Editor’s note: In a desire to remember and honor those murdered on 9/11, I am departing from our format slightly today. I wrote this in the days following the 9/11 attack. It was first published in the Vail Daily. I have made only minor grammatical changes. Eugene

Daily the sound of children chattering, laughing, whooping and shouting wafts, soothing and constant like waves breaking on the beach, through my open windows. There is a grade school directly behind my house and each fall weekday, at about 8:45a.m., the delightful laughing and squealing and playing commences. Occasionally I’ll take breaks from my study to watch the children from the deck. Looking down into the playground these disembodied voices suddenly connect with children on swings, or playing soccer, or chase, or simply sitting against the wall talking. Their sporadic movements and spontaneous smiles dance in the fall air like sunlight on choppy water. Back in my study again, each wave of laughter reminds me life is as it should be and that I’m not alone.

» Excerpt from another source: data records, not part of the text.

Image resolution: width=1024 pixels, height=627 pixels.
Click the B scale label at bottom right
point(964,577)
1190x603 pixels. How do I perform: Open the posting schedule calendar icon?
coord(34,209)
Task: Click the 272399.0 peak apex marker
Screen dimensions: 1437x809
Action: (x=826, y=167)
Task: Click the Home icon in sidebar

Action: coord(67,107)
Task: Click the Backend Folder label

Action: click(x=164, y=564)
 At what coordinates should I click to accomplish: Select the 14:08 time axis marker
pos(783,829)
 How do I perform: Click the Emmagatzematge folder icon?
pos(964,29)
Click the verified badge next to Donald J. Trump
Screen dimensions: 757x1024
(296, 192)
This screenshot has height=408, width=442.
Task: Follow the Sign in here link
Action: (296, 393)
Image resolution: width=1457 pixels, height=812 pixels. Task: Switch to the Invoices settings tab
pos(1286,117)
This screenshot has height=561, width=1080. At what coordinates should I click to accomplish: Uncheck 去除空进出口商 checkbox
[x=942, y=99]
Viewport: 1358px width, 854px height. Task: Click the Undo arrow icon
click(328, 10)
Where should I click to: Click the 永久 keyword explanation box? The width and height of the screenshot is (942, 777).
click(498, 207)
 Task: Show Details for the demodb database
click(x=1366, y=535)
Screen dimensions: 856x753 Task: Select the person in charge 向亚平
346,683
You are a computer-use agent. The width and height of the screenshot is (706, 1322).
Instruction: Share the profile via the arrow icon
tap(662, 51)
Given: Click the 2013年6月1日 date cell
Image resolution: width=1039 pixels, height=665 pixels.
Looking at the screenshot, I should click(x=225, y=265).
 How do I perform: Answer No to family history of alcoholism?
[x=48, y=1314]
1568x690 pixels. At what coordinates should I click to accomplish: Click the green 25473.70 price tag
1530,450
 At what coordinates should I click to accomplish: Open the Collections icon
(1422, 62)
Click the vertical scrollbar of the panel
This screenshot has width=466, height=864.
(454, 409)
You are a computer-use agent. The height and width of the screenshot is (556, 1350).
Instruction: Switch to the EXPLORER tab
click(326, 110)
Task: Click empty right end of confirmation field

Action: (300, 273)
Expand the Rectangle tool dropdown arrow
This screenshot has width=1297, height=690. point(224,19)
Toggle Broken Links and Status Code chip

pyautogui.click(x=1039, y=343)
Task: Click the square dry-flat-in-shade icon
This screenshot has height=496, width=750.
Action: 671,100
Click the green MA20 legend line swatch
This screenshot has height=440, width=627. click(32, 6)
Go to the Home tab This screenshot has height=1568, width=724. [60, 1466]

Today however, all is not as it should be and it sounds as if I am very much alone. Today is Tuesday, September 11, 2001 and the waves of innocent noise from the playground have stopped rolling because several thousand miles away an unthinkable evil has struck our nation. Behind my house stunned silence reigns. On this day the children are being kept inside for very good reasons: fear, respect, confusion, safety. I too wallow in stunned silence unable to concentrate on my work.

I sit and wonder, is God silent too? Why does it seem God is so quiet when evil speaks? For the next couple of hours these questions pound me along with the horrific images from the television. God, why are you so silent?

Thankfully the phone rings and calls me away to help with emergency prayer services in one of the chapels I serve. The chapel fills with people of all denominations and faiths twice that day. We weep and pray together quietly. Slowly through our prayers and tears, I hear a profound sound.  God too is quietly weeping. I realize the silence of the children in the school behind my house was deeper than a silence of safety or fear. It was a silence of mourning. I am reminded of Jesus response to the death of his friend Lazarus: “Jesus wept.”

Why did I, do we, assume that God condones evil simply because God allows it to continue for a time? Does God’s silence really imply He is sitting in heaven nodding and muttering, “It’s about time those sinful humans suffered. It’s just what they deserve”? God forbid! Yes, we all have sinned. But God doesn’t silently and angrily throw airplanes into tall towers full of His children to punish them anymore than loving parents sneak up behind their children and beat their bottoms with no warning or explanation. No, God does not laugh at or ignore our pain. He mourns.

I know this because God was silent at another horrific time in history. The world went dark for three hours while Jesus hung on the cross (Luke 23:44-46). God mourned as He turned away from the sins of the world–including those of September 11–tainting the heart of Jesus Christ.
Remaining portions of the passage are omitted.